AI competition is moving away from frontier models alone toward control of the stack that turns models into governed execution. That shift is being carried by agent environments tied to enterprise identity, data, workflow, security, and everyday work surfaces, and by model access that is increasingly routed through managed clouds, compatibility layers, owned product surfaces, and access controls. The infrastructure race underneath is widening into financing, datacenter capacity, packaging, custom silicon, and power. What is particular now is that regulation is reaching more directly into cloud structure just as enterprise operating layers and physical power systems harden, so control of execution is becoming a market-design question as well as a technical one.

The move

What actors actually did

Microsoft expands datacenter and power infrastructure as Copilot gains finance capabilities

The most significant movement this week came from Microsoft, which announced on June 22 a major capacity expansion with a new datacenter campus in Pecos, Texas, adding approximately 2 GW to its global datacenter capacity. In parallel, Microsoft and Chevron revealed plans for a 2.67-gigawatt natural gas power plant in West Texas, secured under a 20-year power purchase agreement. These steps aim to provide dedicated electricity for Microsoft's growing AI and cloud data centers.

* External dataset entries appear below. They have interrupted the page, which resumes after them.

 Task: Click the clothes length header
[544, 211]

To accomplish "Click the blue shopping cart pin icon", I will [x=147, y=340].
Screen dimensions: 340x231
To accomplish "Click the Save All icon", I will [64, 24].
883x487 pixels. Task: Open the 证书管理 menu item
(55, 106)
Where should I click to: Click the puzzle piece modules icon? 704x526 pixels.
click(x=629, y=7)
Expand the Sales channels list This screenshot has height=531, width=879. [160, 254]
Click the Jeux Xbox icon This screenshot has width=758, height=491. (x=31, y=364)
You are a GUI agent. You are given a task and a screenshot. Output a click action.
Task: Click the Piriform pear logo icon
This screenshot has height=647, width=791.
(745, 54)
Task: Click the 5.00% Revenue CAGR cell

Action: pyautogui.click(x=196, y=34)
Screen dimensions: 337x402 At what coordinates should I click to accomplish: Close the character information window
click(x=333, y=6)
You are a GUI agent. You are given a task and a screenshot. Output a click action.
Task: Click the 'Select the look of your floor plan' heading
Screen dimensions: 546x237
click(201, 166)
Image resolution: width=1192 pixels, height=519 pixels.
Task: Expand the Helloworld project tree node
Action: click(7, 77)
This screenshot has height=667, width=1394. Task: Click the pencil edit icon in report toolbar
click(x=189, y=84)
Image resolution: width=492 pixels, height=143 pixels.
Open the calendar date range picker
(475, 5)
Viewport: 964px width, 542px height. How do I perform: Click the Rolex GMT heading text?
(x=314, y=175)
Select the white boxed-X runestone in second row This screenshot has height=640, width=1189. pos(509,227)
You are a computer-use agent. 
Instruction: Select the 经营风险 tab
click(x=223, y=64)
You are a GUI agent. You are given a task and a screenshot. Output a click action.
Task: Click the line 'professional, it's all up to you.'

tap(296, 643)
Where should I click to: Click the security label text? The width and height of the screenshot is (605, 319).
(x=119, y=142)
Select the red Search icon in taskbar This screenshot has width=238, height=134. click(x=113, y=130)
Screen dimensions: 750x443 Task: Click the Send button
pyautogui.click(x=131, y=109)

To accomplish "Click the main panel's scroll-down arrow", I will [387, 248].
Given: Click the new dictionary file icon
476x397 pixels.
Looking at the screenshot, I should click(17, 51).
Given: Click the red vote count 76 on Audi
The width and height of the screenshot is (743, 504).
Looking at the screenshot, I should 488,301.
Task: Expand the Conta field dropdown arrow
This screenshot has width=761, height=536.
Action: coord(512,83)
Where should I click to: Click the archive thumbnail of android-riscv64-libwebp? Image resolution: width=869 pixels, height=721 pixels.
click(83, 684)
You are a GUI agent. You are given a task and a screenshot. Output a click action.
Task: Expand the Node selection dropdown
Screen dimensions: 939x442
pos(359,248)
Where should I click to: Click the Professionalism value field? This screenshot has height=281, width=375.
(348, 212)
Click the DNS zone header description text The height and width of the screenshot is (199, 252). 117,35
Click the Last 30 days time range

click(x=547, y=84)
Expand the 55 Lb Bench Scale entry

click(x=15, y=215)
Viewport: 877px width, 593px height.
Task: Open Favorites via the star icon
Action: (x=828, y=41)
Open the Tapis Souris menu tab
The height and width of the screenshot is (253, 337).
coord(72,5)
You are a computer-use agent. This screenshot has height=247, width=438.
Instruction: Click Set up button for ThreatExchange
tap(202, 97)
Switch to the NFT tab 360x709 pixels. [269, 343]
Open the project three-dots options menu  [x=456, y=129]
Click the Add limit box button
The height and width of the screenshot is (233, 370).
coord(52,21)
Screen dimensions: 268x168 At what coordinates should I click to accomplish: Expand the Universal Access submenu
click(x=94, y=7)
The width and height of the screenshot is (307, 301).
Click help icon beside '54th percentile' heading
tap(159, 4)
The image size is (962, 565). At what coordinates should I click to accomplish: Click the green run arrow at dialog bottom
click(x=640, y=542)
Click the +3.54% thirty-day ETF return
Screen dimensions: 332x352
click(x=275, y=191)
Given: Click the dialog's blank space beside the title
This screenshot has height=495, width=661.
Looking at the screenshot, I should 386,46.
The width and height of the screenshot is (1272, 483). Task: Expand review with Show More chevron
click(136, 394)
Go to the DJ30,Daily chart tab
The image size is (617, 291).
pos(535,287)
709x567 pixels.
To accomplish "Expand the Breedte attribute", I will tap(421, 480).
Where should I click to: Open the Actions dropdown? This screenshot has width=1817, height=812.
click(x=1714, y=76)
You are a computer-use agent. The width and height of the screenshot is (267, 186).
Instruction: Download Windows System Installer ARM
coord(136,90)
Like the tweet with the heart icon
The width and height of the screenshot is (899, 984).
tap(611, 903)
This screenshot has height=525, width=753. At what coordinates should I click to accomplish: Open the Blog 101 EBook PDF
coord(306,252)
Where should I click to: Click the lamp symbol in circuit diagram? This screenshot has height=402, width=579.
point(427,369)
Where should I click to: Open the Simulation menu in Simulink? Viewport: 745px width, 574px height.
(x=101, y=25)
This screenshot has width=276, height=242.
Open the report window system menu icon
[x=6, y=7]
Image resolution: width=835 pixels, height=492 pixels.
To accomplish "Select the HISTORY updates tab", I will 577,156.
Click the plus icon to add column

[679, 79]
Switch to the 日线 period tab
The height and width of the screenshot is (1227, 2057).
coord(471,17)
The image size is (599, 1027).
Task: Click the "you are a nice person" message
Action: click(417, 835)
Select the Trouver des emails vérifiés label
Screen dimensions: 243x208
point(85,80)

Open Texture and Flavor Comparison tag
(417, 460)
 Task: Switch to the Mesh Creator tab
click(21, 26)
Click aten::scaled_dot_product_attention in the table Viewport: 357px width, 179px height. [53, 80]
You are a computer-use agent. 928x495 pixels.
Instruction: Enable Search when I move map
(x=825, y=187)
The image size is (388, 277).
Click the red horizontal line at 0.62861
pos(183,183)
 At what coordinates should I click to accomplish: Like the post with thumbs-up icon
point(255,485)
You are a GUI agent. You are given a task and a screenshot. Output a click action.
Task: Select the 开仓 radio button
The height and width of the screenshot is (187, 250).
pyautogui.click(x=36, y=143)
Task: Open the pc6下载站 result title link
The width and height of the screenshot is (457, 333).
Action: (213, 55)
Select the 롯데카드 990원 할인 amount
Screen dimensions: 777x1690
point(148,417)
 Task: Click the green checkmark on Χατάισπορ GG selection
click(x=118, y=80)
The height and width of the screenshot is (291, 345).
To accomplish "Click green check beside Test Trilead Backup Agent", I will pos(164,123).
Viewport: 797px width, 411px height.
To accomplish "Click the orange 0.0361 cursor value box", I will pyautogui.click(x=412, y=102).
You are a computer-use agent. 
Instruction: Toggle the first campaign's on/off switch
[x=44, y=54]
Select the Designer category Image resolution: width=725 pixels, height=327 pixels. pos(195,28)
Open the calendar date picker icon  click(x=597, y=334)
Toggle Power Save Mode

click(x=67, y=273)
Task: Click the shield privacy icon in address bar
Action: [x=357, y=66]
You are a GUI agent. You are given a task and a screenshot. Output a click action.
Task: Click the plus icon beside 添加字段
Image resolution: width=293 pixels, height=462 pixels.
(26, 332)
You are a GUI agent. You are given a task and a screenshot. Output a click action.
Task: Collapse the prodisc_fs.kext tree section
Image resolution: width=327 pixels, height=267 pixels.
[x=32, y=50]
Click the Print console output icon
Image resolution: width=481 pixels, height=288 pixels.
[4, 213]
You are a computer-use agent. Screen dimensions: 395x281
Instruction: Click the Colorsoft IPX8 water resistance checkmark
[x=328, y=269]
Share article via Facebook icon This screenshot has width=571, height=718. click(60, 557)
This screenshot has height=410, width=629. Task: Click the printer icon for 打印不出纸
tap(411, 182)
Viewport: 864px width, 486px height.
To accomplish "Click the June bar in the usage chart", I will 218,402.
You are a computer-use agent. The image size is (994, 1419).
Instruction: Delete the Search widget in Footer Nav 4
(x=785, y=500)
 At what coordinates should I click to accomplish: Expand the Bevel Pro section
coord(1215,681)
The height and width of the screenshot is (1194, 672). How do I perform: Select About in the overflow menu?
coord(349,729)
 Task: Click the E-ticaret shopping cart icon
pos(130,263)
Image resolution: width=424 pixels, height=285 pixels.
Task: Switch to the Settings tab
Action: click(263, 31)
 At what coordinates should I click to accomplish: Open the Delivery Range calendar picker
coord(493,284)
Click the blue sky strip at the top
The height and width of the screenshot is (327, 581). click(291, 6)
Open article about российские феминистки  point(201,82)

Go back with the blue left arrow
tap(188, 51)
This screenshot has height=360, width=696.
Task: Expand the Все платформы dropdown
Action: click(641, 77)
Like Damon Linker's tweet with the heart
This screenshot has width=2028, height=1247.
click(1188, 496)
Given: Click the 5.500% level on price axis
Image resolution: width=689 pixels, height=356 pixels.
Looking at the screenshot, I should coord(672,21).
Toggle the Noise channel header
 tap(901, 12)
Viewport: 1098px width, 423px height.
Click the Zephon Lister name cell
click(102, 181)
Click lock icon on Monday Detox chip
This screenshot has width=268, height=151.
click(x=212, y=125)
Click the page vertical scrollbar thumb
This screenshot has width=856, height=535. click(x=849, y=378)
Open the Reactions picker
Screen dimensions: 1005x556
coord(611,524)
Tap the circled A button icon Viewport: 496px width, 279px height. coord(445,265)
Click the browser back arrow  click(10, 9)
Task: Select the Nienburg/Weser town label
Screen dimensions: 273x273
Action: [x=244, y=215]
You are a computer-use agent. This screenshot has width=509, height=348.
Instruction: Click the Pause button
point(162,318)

Microsoft also released new AI-powered tools for finance professionals in Copilot in Excel on June 25, enabling complex variance analysis and data reconciliation through natural language prompts. The company completed construction of its first datacenter facility in Mount Pleasant, Wisconsin, which is now fully operational as of June 23.

Elsewhere, OpenAI rolled out improved memory functions for ChatGPT Enterprise and Edu on June 25, introducing memory summaries, source viewing, and correction or deletion controls for Enterprise admins. Cohere demonstrated its North agent platform integrated with Wiz on June 25, automating incident response workflows to reduce response times for security findings.